Hoje fui surpreendida por um
texto da escritora Cristina Carvalho (filha de Rómulo de Carvalho) na sua
página do facebook, que dizia assim:
" Ó patriazinha iletrada,
que sabes tu de mim?" - Alexandre O'Neill
«Em 19 de Dezembro de 1924 nasceu
ALEXANDRE O'NEILL - poeta surrealista, um dos fundadores do Movimento
Surrealista Português. Foi, também, publicitário. Imaginou frases incríveis, de
uma agudeza e espírito totais, frases que ficaram para sempre, como esta bem
conhecida "Há mar e mar, há ir e voltar".

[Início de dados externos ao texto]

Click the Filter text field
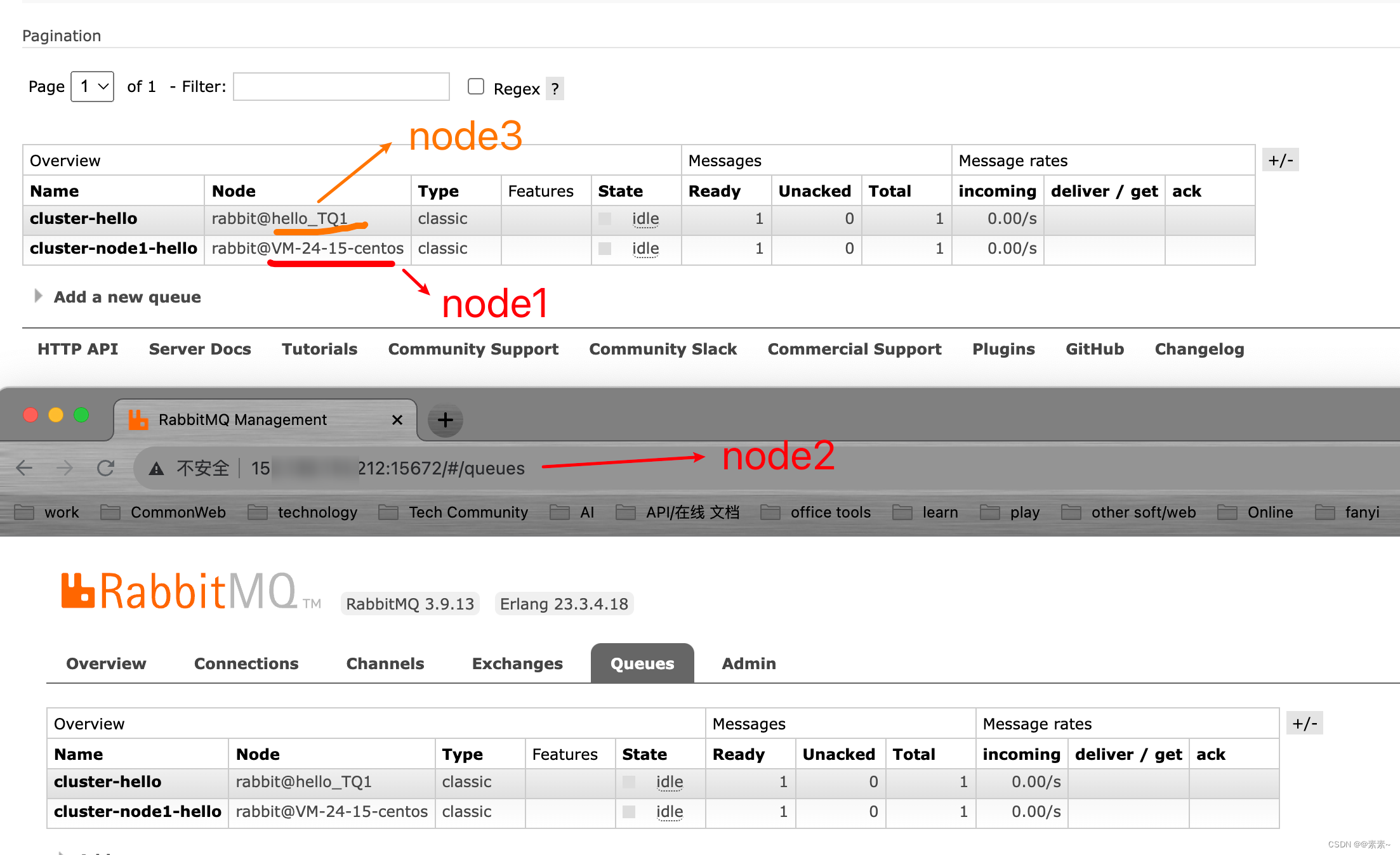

Mas a sua inteligência era
imensa, provocadora, irónica. Personalidade atentíssima, vibrou e fez vibrar as
cabeças inquietas, as veias mais escondidas dos portugueses que, nesse tempo em
que ele viveu, viviam soterrados na mais indigente impossibilidade de expansão
cultural.
Portugal e o "meio",
sempre cultíssimo e muito sério, muito benzeduras e panos quentes, muito
original e intransponível; Portugal, essa geográfica península, senhora bem
comportada difícil de se levantar da poltrona, esse pequeno recorte de terra
que olha de revés para quem passa por detrás da cortina de cassa do vidro de um
qualquer oceano, esse oceano e respectivas gaivotas que os poetas que
frequentam os supermercados desta vida exaltam a torto e a direito, olhando
pouco para dentro; esse Portugal esquelético e amargurado reverberando fados de
goela aberta por todas as vielas dignas de tal nome, não lhe deu a mão. Teve
medo dele.
Se fosse hoje, talvez fosse
diferente, mas em plenos anos 80 do século XX, a coisa ainda era muito
complicada.
Digo eu que nunca me esqueci de
ti, ó Alexandre.
Nem hoje, nem nunca. Sendo este -
nunca - relativo, claro! É só até eu desaparecer!»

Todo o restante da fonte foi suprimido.